Given request: Copy every one of the items below, line for line, without changing a single character.

Source data:
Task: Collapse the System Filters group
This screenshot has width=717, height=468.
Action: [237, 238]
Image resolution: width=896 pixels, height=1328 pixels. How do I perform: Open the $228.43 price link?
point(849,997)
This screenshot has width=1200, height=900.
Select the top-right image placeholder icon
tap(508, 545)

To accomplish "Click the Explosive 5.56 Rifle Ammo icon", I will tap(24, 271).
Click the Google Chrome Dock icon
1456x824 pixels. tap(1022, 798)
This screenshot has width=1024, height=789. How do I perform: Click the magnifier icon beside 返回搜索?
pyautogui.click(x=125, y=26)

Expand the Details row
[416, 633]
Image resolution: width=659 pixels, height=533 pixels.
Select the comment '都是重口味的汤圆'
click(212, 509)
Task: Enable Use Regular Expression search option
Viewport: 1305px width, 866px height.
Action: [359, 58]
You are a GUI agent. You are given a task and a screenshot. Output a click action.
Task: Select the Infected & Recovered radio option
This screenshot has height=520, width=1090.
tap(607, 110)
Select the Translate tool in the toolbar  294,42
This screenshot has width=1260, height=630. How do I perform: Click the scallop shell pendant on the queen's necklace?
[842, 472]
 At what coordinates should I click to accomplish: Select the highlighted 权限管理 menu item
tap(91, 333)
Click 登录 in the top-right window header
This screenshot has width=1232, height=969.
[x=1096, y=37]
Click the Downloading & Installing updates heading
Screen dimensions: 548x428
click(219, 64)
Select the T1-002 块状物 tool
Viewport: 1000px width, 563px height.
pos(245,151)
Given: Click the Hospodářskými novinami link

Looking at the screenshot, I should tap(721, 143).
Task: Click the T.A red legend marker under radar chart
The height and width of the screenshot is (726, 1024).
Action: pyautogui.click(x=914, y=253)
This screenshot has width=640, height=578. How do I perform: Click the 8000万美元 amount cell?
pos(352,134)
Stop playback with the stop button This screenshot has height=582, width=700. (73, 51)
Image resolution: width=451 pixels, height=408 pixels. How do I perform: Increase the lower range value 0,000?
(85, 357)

Finished task:
Task: Collapse the System Filters group
This screenshot has width=717, height=468.
Action: [237, 238]
Image resolution: width=896 pixels, height=1328 pixels. How do I perform: Open the $228.43 price link?
point(849,997)
This screenshot has width=1200, height=900.
Select the top-right image placeholder icon
tap(508, 545)

To accomplish "Click the Explosive 5.56 Rifle Ammo icon", I will tap(24, 271).
Click the Google Chrome Dock icon
1456x824 pixels. tap(1022, 798)
This screenshot has width=1024, height=789. How do I perform: Click the magnifier icon beside 返回搜索?
pyautogui.click(x=125, y=26)

Expand the Details row
[416, 633]
Image resolution: width=659 pixels, height=533 pixels.
Select the comment '都是重口味的汤圆'
click(212, 509)
Task: Enable Use Regular Expression search option
Viewport: 1305px width, 866px height.
Action: [359, 58]
You are a GUI agent. You are given a task and a screenshot. Output a click action.
Task: Select the Infected & Recovered radio option
This screenshot has height=520, width=1090.
tap(607, 110)
Select the Translate tool in the toolbar  294,42
This screenshot has width=1260, height=630. How do I perform: Click the scallop shell pendant on the queen's necklace?
[842, 472]
 At what coordinates should I click to accomplish: Select the highlighted 权限管理 menu item
tap(91, 333)
Click 登录 in the top-right window header
This screenshot has width=1232, height=969.
[x=1096, y=37]
Click the Downloading & Installing updates heading
Screen dimensions: 548x428
click(219, 64)
Select the T1-002 块状物 tool
Viewport: 1000px width, 563px height.
pos(245,151)
Given: Click the Hospodářskými novinami link

Looking at the screenshot, I should tap(721, 143).
Task: Click the T.A red legend marker under radar chart
The height and width of the screenshot is (726, 1024).
Action: pyautogui.click(x=914, y=253)
This screenshot has width=640, height=578. How do I perform: Click the 8000万美元 amount cell?
pos(352,134)
Stop playback with the stop button This screenshot has height=582, width=700. (73, 51)
Image resolution: width=451 pixels, height=408 pixels. How do I perform: Increase the lower range value 0,000?
(85, 357)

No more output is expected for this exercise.